- The conservative believes that there exists an enduring moral order.
- The conservative adheres to custom, convention, and continuity.
- Conservatives believe in what may be called the principle of prescription... that is, of things established by immemorial usage
- Conservatives are guided by their principle of prudence.
- Conservatives pay attention to the principle of variety.
- Conservatives are chastened by their principle of imperfectability.
- Conservatives are persuaded that freedom and property are closely linked.
- Conservatives uphold voluntary community, quite as they oppose involuntary collectivism.
- The conservative perceives the need for prudent restraints upon power and upon human passions.

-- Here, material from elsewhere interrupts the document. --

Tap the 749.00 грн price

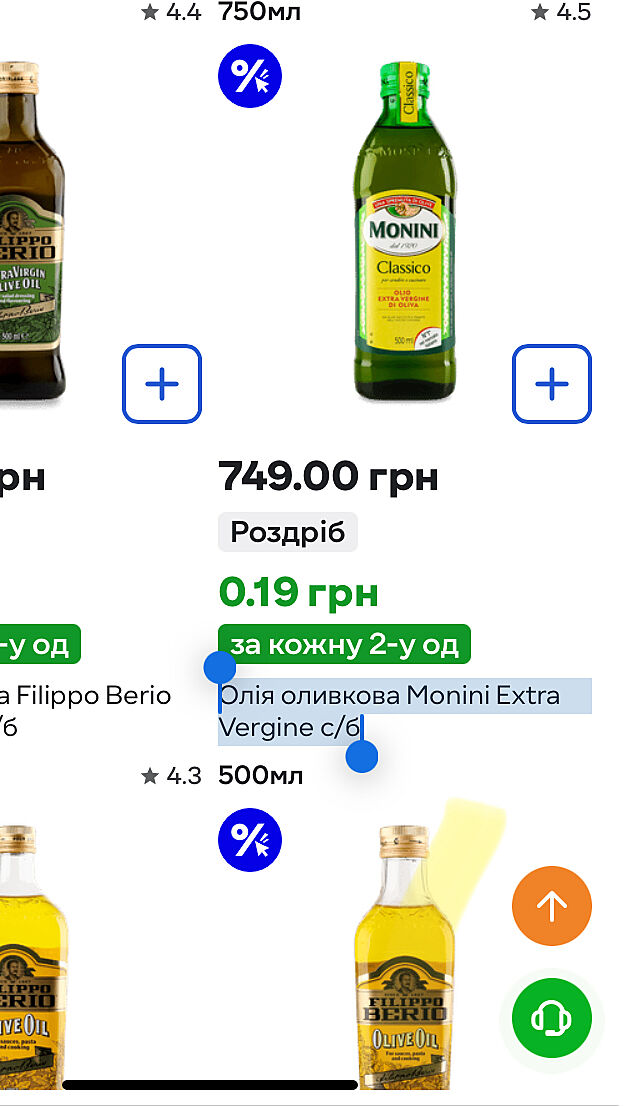pyautogui.click(x=329, y=477)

- The thinking conservative understands that permanence and change must be recognized and reconciled in a vigorous society
His claims are mostly strange. For example, conservative politicians are probably not wrong to calculate that one wins votes by advancing personal freedom rather than social order. More fundamentally, there is a large jump from Kirk's principles to support for raising taxes to fund activist government programs. Or rather: it seems foolish to believe that the government we have is capable of pursuing activist policies in the spirit of "traditional conservatism".
A traditional conservative, in other words, would be less concerned with raising taxes and more concerned with school choice, federalism and de-unionizing government workers. Brooks reminds us that, by his own lights, he is not any sort of conservative.